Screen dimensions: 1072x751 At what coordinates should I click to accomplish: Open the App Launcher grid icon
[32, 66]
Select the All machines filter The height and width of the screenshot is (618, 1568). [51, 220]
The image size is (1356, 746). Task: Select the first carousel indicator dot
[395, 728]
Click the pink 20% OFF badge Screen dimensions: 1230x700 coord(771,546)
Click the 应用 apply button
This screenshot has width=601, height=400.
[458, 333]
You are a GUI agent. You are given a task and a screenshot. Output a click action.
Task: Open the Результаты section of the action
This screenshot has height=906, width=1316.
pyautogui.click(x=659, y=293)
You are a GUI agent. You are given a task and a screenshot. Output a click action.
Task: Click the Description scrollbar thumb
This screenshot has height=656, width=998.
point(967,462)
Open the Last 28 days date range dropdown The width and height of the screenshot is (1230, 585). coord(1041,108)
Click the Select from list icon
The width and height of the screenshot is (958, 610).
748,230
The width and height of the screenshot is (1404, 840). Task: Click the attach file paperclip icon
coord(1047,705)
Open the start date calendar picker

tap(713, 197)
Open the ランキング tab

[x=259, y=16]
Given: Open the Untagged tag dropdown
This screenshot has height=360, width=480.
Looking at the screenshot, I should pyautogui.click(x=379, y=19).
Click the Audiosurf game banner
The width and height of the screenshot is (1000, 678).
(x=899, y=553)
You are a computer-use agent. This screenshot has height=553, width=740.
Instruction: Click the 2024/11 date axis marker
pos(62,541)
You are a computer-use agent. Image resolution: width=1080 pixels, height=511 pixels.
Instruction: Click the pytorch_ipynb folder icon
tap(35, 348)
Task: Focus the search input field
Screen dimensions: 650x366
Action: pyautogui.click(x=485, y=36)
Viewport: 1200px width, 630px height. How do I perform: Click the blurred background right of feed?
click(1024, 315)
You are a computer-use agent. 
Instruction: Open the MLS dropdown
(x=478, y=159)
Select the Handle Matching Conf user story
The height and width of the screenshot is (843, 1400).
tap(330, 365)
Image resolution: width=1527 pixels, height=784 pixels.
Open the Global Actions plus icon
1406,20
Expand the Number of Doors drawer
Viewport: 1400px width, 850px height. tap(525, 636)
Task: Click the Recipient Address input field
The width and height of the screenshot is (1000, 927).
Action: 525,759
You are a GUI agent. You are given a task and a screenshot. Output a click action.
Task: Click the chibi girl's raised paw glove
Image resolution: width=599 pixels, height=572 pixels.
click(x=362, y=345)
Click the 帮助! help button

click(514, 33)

——

#### GIVEN TASK:
Express every line of the items above as a JSON list of strings, with one string per line and blank lines omitted.

#### SOLUTION FOR THIS PROBLEM:
[
  "Screen dimensions: 1072x751 At what coordinates should I click to accomplish: Open the App Launcher grid icon",
  "[32, 66]",
  "Select the All machines filter The height and width of the screenshot is (618, 1568). [51, 220]",
  "The image size is (1356, 746). Task: Select the first carousel indicator dot",
  "[395, 728]",
  "Click the pink 20% OFF badge Screen dimensions: 1230x700 coord(771,546)",
  "Click the 应用 apply button",
  "This screenshot has width=601, height=400.",
  "[458, 333]",
  "You are a GUI agent. You are given a task and a screenshot. Output a click action.",
  "Task: Open the Результаты section of the action",
  "This screenshot has height=906, width=1316.",
  "pyautogui.click(x=659, y=293)",
  "You are a GUI agent. You are given a task and a screenshot. Output a click action.",
  "Task: Click the Description scrollbar thumb",
  "This screenshot has height=656, width=998.",
  "point(967,462)",
  "Open the Last 28 days date range dropdown The width and height of the screenshot is (1230, 585). coord(1041,108)",
  "Click the Select from list icon",
  "The width and height of the screenshot is (958, 610).",
  "748,230",
  "The width and height of the screenshot is (1404, 840). Task: Click the attach file paperclip icon",
  "coord(1047,705)",
  "Open the start date calendar picker",
  "tap(713, 197)",
  "Open the ランキング tab",
  "[x=259, y=16]",
  "Given: Open the Untagged tag dropdown",
  "This screenshot has height=360, width=480.",
  "Looking at the screenshot, I should pyautogui.click(x=379, y=19).",
  "Click the Audiosurf game banner",
  "The width and height of the screenshot is (1000, 678).",
  "(x=899, y=553)",
  "You are a computer-use agent. This screenshot has height=553, width=740.",
  "Instruction: Click the 2024/11 date axis marker",
  "pos(62,541)",
  "You are a computer-use agent. Image resolution: width=1080 pixels, height=511 pixels.",
  "Instruction: Click the pytorch_ipynb folder icon",
  "tap(35, 348)",
  "Task: Focus the search input field",
  "Screen dimensions: 650x366",
  "Action: pyautogui.click(x=485, y=36)",
  "Viewport: 1200px width, 630px height. How do I perform: Click the blurred background right of feed?",
  "click(1024, 315)",
  "You are a computer-use agent. ",
  "Instruction: Open the MLS dropdown",
  "(x=478, y=159)",
  "Select the Handle Matching Conf user story",
  "The height and width of the screenshot is (843, 1400).",
  "tap(330, 365)",
  "Image resolution: width=1527 pixels, height=784 pixels.",
  "Open the Global Actions plus icon",
  "1406,20",
  "Expand the Number of Doors drawer",
  "Viewport: 1400px width, 850px height. tap(525, 636)",
  "Task: Click the Recipient Address input field",
  "The width and height of the screenshot is (1000, 927).",
  "Action: 525,759",
  "You are a GUI agent. You are given a task and a screenshot. Output a click action.",
  "Task: Click the chibi girl's raised paw glove",
  "Image resolution: width=599 pixels, height=572 pixels.",
  "click(x=362, y=345)",
  "Click the 帮助! help button",
  "click(514, 33)"
]